The data below:

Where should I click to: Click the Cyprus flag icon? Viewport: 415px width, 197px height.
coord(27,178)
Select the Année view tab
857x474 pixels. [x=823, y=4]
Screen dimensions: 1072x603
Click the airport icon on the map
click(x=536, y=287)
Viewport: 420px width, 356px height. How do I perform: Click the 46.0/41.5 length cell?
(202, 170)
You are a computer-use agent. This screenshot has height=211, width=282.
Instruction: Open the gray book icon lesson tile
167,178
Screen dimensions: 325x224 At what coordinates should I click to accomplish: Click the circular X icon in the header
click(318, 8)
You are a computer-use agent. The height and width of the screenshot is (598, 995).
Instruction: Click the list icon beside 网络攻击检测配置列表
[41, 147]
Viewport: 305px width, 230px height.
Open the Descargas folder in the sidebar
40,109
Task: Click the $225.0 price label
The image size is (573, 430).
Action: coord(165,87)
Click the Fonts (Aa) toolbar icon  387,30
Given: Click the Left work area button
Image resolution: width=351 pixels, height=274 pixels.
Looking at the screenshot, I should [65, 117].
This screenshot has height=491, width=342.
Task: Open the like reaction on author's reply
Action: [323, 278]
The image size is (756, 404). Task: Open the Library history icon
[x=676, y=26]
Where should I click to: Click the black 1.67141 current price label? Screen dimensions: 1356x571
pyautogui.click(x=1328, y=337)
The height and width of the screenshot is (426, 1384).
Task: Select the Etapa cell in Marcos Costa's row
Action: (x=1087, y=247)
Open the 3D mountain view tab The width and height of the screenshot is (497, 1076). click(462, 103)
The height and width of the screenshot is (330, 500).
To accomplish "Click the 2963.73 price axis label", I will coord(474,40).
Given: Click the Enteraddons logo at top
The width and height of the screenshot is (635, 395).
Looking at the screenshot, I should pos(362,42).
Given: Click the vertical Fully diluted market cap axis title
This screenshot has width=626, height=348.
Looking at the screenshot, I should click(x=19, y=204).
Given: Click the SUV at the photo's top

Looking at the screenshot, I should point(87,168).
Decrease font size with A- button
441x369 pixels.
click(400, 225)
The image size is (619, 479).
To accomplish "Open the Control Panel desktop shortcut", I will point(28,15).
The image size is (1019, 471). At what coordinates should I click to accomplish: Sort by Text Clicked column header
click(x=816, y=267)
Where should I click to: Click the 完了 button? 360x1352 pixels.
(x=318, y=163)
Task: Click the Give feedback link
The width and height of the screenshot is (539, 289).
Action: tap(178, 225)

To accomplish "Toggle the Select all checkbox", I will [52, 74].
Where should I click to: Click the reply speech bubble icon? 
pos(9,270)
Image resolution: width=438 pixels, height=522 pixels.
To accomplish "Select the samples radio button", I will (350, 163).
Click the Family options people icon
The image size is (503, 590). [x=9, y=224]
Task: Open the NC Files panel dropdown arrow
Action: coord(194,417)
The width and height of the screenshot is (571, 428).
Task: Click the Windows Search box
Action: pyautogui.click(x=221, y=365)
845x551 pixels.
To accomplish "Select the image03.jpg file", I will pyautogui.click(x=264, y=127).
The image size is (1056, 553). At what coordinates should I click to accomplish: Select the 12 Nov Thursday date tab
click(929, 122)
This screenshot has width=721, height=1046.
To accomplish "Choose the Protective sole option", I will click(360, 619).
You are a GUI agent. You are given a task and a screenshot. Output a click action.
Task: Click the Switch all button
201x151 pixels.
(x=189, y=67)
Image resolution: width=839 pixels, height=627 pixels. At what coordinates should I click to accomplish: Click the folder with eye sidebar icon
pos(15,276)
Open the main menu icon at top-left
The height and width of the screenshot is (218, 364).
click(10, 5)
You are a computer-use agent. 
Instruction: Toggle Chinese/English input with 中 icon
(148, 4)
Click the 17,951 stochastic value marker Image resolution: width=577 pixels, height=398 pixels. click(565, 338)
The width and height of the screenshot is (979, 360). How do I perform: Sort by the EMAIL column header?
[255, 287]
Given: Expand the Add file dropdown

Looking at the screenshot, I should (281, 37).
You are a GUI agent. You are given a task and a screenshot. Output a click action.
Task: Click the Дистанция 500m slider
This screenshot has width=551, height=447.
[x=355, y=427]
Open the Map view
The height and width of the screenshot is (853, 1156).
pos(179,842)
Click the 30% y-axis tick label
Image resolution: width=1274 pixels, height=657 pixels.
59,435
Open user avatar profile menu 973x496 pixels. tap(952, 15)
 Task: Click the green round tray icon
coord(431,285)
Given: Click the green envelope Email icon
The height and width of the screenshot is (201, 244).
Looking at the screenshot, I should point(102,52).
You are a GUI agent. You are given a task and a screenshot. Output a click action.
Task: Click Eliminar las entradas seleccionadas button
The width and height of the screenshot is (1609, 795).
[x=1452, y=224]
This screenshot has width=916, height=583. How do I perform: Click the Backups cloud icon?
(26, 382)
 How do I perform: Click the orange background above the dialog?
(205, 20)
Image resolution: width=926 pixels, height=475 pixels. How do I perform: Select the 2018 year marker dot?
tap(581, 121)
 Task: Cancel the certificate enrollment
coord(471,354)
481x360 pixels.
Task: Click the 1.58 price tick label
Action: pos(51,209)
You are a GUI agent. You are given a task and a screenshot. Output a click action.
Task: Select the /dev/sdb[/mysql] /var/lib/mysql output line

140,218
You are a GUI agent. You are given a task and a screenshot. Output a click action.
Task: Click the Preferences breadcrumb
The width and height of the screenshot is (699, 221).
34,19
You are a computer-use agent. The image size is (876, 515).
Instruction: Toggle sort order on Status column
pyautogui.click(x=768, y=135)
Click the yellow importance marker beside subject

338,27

End of The data.

If a line of the entries contains "menu", it counts; say how many such lines there are and give only the number.

### [Solution to this problem]
2